Node-paths are wrappers around an AST node provided by ast-types as a way to traverse the abstract syntax tree (AST, remember?). In isolation, nodes do not have any information about their parent or scope, so node-paths take care of that. You can access the wrapped node via the node property and there are several methods available to change the underlying node. node-paths are often referred to as just “paths.”

Collections

Collections are groups of zero or more node-paths that the jscodeshift API returns when you query the AST. They have all sorts of useful methods, some of which we will explore.

Collections contain node-paths, node-paths contain nodes, and nodes are what the AST is made of. Keep that in mind and it will be easy to understand the jscodeshift query API.

It can be tough to keep track of the differences between these objects and their respective API capabilities, so there’s a nifty tool called jscodeshift-helper that logs the object type and provides other key information.

Knowing the difference between nodes, node-paths, and collections is important.

Knowing the difference between nodes, node-paths, and collections is important.

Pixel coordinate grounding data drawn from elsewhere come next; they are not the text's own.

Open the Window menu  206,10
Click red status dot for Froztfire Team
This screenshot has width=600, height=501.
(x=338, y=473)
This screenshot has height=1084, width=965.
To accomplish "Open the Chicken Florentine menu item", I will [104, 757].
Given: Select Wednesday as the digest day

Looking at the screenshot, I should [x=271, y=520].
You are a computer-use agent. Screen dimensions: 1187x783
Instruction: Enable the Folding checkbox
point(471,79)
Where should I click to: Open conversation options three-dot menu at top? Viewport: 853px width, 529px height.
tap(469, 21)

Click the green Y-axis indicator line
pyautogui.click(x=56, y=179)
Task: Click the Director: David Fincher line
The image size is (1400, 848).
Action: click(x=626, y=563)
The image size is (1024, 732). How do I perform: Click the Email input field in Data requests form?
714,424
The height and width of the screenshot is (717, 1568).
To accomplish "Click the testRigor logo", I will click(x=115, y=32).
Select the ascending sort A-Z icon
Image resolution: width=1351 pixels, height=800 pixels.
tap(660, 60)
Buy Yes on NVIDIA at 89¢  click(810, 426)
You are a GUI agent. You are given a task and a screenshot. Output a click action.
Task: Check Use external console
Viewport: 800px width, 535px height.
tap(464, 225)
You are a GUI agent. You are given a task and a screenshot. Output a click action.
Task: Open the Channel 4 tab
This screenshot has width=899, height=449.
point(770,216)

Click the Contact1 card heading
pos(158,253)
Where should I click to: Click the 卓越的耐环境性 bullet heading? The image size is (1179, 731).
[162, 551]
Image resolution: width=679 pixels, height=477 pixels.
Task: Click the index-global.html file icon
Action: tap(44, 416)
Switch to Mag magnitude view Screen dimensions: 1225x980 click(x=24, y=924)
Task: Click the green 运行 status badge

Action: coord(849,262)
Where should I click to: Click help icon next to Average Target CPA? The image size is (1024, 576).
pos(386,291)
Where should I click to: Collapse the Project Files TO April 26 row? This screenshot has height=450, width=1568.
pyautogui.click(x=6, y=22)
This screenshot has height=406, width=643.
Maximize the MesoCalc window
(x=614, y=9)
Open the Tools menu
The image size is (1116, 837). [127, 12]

Exercise 1 - Remove Calls To console

To get our feet wet, let’s start with removing calls to all console methods in our code base. While you can do this with find and replace and a little regex, it starts to get tricky with multiline statements, template literals, and more complex calls, so it’s an ideal example to start with.

First, create two files, remove-consoles.js and remove-consoles.input.js:

//remove-consoles.js

export default (fileInfo, api) => {
};
//remove-consoles.input.js

export const sum = (a, b) => {
  console.log('calling sum with', arguments);
  return a + b;
};
  
export const multiply = (a, b) => {
  console.warn('calling multiply with',
    arguments);
  return a * b;
};

export const divide = (a, b) => {
  console.error(`calling divide with ${ arguments }`);
  return a / b;
};

export const average = (a, b) => {
  console.log('calling average with ' + arguments);
  return divide(sum(a, b), 2);
};

Here’s the command we’ll be using in the terminal to push it through jscodeshift:

jscodeshift -t remove-consoles.js remove-consoles.input.js -d -p

If everything’s set up correctly, when you run it you should see something like this.

Processing 1 files... 
Spawning 1 workers...
Running in dry mode, no files will be written! 
Sending 1 files to free worker...
All done. 
Results: 
0 errors
0 unmodified
1 skipped
0 ok
Time elapsed: 0.514seconds

OK, that was a bit anticlimactic since our transform doesn’t actually do anything yet, but at least we know it’s all working. If it doesn’t run at all, make sure you installed jscodeshift globally. If the command to run the transform is incorrect, you’ll either see an “ERROR Transform file … does not exist” message or “TypeError: path must be a string or Buffer” if the input file cannot be found. If you’ve fat-fingered something, it should be easy to spot with the very descriptive transformation errors.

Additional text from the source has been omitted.